What makes Whisper Leak different is scale. Modern LLMs create massive, predictable volumes of structured, encrypted traffic. Structure is its own vulnerability.

And while most threat actors aren’t about to spin up clusters to train topic-classification models, nation-state actors can. More importantly, anyone could have already captured traffic and analyzed it later, making detection effectively impossible.

As JBO puts it:

“There is no way for anyone to actually know if they were impacted. Someone can sniff your network today, save it, and run the attack offline.”

Mitigations: How Vendors Responded

One reason this research drew attention is that it launched with coordinated, responsible mitigation from major LLM providers—including Microsoft and OpenAI. Mitigations included:

1. Token batching

Sending responses in batches instead of token-by-token reduces timing granularity.

2. Controlled output rates

A leaky bucket style mechanism smooths timing variance.

3. Padding and obfuscation

Vendors added randomized garbage data to break the correlation between plaintext length and ciphertext length.

OpenAI added an obfuscate=true parameter to its API.
Microsoft added an equivalent parameter to Azure OpenAI endpoints.

These changes dramatically reduce classification accuracy without materially degrading performance.

As JBO states:

“We hope that with our paper, it’s going to influence the industry as a whole to think about these ideas proactively.”

Why Zero Trust Still Applies Here

Zero Trust isn’t just about identity, segmentation, and continuous verification.
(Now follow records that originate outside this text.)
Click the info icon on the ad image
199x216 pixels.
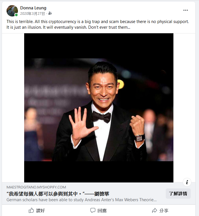[x=187, y=182]
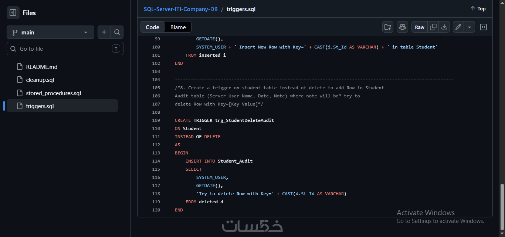Click the folder sparkle icon in toolbar
505x237 pixels.
click(388, 27)
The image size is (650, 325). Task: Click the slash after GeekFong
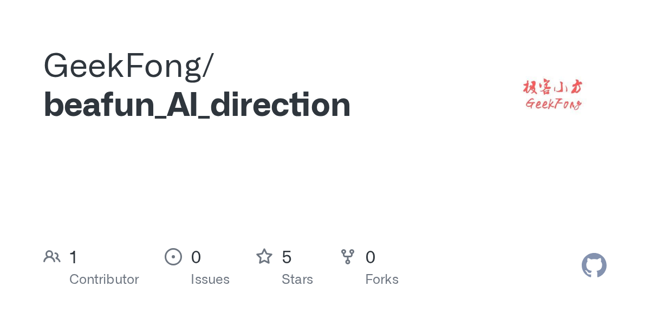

It’s also about understanding assumptions, and Whisper Leak challenges a big one:

Encrypted traffic ≠ private traffic.

Metadata, timing, size patterns: these are routinely overlooked as safe enough. But as AI ecosystems grow, the surface area grows with them. Whisper Leak shows that:

  • Privacy depends on the full communication pattern, not just the cipher.

  • LLM architectures introduce new observable behaviors.

  • Defenders must anticipate issues that emerge from scale, not failure.

This is Zero Trust at its core: treat every layer as untrusted until proven otherwise, including the ones we didn’t previously question.